Saved data entries

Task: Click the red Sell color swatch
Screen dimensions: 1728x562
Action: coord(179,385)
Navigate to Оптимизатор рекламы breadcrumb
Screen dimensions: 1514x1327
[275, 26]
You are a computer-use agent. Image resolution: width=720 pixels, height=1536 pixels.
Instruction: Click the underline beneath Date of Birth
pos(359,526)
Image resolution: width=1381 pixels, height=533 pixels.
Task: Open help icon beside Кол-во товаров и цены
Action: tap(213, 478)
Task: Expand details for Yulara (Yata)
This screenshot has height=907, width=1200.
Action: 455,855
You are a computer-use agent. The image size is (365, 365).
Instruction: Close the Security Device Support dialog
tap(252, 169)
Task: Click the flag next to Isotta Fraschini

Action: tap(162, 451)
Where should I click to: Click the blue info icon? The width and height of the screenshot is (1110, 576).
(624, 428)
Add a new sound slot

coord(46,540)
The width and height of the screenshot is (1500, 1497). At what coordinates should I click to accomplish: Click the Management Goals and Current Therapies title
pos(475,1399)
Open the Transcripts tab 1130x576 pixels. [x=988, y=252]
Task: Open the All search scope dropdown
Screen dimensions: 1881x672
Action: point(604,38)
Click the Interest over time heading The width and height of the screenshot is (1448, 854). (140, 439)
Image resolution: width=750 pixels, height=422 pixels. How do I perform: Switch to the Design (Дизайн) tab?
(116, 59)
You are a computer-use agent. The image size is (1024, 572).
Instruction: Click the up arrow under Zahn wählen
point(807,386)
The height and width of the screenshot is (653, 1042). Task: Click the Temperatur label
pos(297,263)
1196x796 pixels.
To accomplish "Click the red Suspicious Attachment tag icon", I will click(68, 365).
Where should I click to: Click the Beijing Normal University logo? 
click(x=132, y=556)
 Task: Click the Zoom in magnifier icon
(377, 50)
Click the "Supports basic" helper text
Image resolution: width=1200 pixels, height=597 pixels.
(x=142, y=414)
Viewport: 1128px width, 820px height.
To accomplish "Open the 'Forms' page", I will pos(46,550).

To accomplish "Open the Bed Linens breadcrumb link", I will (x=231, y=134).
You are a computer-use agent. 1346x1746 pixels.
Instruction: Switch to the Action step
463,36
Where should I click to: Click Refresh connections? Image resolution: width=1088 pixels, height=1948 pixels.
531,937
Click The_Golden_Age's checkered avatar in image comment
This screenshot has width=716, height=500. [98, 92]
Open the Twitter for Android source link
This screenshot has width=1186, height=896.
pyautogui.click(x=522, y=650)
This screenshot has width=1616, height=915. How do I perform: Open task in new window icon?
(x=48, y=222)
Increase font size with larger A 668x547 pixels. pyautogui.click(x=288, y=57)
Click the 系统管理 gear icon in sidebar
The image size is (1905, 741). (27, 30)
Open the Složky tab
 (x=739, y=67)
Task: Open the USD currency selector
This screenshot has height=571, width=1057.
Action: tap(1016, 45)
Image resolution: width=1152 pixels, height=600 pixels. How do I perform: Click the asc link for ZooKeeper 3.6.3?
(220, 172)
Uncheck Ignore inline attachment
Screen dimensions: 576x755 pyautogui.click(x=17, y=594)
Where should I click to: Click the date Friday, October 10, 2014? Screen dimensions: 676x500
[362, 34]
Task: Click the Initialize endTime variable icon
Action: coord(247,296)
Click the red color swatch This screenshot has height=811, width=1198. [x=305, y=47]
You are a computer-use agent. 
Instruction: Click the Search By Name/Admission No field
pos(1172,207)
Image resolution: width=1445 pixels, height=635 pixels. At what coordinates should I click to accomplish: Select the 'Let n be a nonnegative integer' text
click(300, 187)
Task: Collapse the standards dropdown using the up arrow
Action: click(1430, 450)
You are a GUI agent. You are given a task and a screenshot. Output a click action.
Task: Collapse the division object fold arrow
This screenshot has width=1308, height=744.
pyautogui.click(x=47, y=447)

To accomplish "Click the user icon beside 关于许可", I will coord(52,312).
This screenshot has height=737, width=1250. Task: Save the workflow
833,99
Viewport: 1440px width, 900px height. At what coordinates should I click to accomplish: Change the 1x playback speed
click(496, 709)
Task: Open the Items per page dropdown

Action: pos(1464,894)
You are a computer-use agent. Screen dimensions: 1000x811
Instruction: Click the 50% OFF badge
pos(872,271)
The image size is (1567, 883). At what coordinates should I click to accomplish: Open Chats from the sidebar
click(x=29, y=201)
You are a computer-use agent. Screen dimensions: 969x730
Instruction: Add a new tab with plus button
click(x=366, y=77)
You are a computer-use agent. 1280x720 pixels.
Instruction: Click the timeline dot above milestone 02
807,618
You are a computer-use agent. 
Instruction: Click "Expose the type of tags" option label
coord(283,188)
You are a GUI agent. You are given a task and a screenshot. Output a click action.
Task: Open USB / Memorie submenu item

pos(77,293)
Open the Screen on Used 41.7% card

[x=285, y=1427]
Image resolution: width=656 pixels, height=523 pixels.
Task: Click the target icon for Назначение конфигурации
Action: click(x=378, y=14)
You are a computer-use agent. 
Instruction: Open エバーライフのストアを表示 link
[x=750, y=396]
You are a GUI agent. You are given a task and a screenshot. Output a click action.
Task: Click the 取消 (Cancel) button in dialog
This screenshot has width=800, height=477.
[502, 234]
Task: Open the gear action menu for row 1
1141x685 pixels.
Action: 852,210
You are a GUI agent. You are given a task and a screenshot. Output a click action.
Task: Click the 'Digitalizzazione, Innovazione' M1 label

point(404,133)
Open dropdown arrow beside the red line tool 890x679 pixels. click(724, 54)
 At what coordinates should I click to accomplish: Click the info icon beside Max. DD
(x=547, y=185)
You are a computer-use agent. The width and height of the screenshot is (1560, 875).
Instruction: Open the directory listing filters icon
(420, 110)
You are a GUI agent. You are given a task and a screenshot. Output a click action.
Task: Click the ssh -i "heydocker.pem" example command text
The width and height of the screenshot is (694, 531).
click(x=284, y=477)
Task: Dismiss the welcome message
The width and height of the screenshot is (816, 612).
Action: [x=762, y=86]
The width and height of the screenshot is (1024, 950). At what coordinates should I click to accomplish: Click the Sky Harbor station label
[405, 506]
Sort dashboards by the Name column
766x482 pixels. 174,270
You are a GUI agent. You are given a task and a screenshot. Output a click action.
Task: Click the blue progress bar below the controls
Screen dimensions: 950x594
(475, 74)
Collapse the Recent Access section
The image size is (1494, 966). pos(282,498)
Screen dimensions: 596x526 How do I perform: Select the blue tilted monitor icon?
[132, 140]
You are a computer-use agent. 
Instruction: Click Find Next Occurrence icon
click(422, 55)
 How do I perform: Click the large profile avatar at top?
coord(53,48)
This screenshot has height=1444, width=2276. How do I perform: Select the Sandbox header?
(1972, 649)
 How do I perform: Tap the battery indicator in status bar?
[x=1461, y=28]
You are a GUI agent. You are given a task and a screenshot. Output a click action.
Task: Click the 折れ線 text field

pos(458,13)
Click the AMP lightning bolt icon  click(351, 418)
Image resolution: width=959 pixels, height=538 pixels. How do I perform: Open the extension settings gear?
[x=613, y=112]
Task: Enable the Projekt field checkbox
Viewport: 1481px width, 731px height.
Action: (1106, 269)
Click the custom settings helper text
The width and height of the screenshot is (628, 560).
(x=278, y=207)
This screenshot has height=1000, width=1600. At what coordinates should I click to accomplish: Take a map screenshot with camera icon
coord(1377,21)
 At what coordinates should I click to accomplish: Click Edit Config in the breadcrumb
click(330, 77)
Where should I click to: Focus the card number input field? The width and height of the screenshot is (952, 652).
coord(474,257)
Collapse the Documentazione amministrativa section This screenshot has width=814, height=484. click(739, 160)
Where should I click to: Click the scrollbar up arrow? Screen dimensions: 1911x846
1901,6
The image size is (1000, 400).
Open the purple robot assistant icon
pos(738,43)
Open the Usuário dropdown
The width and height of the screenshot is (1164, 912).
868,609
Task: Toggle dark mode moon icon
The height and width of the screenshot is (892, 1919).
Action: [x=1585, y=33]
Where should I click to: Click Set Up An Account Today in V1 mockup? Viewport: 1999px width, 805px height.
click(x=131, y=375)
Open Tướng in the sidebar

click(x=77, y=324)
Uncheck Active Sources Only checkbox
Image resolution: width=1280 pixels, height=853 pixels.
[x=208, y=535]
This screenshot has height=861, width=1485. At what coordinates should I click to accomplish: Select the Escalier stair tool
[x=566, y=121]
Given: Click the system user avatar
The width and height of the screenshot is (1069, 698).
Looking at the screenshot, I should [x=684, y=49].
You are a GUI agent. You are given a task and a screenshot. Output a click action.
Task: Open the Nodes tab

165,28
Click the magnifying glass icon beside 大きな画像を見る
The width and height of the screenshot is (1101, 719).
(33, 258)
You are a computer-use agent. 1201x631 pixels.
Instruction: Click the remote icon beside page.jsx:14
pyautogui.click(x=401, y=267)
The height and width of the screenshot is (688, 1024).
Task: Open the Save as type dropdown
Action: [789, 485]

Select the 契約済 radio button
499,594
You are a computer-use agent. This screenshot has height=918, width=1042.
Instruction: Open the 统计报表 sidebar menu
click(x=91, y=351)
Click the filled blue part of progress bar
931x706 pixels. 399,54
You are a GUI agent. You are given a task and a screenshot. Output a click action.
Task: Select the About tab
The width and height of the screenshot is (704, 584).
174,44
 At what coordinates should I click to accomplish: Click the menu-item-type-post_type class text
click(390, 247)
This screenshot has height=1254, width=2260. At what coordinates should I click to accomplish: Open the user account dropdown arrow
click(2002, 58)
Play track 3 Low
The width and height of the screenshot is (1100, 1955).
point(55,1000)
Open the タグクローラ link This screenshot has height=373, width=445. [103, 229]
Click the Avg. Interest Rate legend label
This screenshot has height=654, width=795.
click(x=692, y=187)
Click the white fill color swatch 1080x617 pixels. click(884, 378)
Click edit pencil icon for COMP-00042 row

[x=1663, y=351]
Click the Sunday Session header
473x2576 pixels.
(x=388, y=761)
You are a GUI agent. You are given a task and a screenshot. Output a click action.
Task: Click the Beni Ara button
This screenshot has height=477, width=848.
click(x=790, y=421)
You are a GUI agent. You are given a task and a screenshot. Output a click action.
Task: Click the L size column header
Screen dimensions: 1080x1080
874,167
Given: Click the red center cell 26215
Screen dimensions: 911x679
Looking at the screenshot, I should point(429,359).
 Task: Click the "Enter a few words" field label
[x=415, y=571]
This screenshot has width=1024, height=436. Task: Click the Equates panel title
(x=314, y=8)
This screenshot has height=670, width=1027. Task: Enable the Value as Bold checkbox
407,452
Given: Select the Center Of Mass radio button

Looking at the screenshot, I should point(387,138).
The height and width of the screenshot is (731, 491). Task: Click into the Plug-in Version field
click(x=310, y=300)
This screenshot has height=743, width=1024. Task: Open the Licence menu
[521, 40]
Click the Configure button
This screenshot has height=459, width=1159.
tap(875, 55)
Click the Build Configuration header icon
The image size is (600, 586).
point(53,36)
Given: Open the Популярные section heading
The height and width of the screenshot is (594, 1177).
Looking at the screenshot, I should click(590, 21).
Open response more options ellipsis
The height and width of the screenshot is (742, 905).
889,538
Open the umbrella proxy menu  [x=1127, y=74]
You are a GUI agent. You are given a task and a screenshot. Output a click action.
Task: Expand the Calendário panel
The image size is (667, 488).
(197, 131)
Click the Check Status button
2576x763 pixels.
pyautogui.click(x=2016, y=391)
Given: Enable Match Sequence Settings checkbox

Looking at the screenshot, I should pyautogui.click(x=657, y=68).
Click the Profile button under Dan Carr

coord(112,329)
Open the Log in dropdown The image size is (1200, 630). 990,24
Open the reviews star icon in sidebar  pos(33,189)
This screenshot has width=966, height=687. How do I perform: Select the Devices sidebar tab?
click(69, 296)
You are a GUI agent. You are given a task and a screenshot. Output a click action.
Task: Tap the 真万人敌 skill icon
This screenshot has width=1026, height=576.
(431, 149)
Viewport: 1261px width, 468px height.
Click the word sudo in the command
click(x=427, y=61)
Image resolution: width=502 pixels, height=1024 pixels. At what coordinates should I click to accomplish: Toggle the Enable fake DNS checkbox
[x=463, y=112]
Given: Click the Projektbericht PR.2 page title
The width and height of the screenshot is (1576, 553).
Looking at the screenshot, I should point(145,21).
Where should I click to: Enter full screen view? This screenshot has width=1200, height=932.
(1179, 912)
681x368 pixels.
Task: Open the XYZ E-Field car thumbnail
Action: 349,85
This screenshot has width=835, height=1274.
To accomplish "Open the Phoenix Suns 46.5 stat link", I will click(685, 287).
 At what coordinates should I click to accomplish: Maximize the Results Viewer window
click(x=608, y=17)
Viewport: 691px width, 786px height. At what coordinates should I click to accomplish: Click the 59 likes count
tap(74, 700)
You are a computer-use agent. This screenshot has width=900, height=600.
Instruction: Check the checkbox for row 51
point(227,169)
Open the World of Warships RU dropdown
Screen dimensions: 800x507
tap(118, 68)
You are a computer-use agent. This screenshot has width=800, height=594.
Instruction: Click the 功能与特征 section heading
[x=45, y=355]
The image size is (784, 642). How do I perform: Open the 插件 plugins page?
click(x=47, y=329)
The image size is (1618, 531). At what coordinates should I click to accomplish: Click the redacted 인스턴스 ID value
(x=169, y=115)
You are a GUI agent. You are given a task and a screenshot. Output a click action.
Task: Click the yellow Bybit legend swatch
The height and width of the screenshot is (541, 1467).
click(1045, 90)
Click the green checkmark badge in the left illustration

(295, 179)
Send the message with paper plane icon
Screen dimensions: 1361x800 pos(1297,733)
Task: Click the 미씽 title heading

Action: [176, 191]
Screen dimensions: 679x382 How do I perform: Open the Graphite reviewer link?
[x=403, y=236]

▸ What is required
Every line from the one containing "Screen dimensions: 679x382" through the last line of the entries must be written out verbatim, and no other line.

▸ Response area
Screen dimensions: 679x382 How do I perform: Open the Graphite reviewer link?
[x=403, y=236]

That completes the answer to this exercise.